Govinda
Govinda

Reputation: 73

Sparksql to select certain records against 3 tables

I have 3 tables and need to fetch the records as below

Table_A,
Table_B,
Table_C

Select only Table_A records which are common in Table_B & Table_C and ignore which are not common in both Table_B & Table_C finally results would be no duplicates.

Approach 1 Tried: inner join Table_A with Table_B and again separate inner join Table_A with Table_C finally did union.

Ab = Table_A.join(Table_B,Table_A["id"] == Table_B["id"], "inner").select(common columns)

Ac = Table_A.join(Table_C,Table_A["id"] == Table_C["id"], "inner").select(common columns)

result = Ab.union(Ac) <<Got more duplicates>>
result = result,dropDuplicates(["id"]) 

But still I got the duplicates.

Approach 2 Tried with SparkSql:

Table_A 
left outer 
Table_B
on A.id = B.id 
left outer Table_C 
on A.id = c.id

In this Approach, no duplicates but more records than Table_A also the uncommon records.

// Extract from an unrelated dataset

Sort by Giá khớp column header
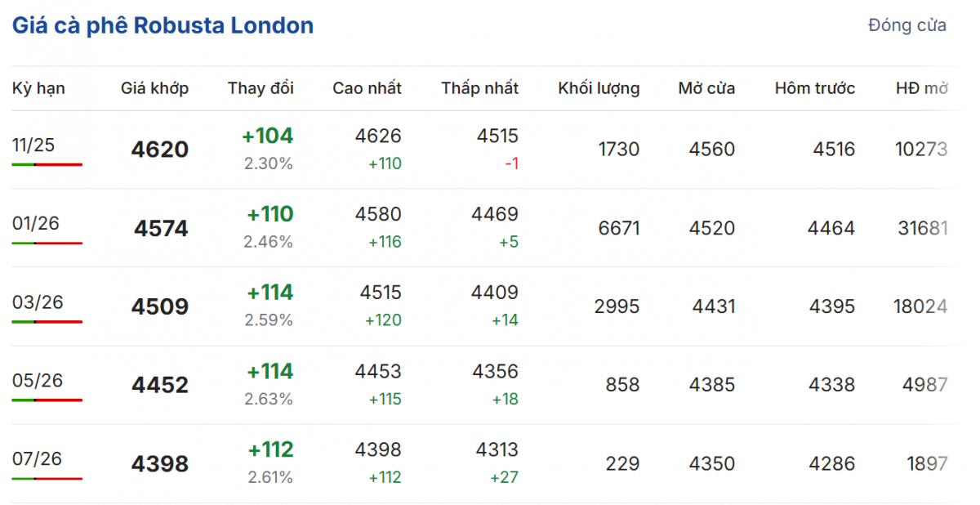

Any suggestion and best approach would be apprciated

Upvotes: 1

Views: 55

Answers (1)

GMB
GMB

Reputation: 222622

In Spark SQL, I would recommend exists:

select a.*
from table_a a
where exists (select 1 from table_b b on b.id = a.id)
  and exists (select 1 from table_c c on c.id = a.id)

This does the filtering you want, and will not duplicate records of table_a in the resuletset, even if there are multiple matches in table_b or table_c.

Upvotes: 2

Related Questions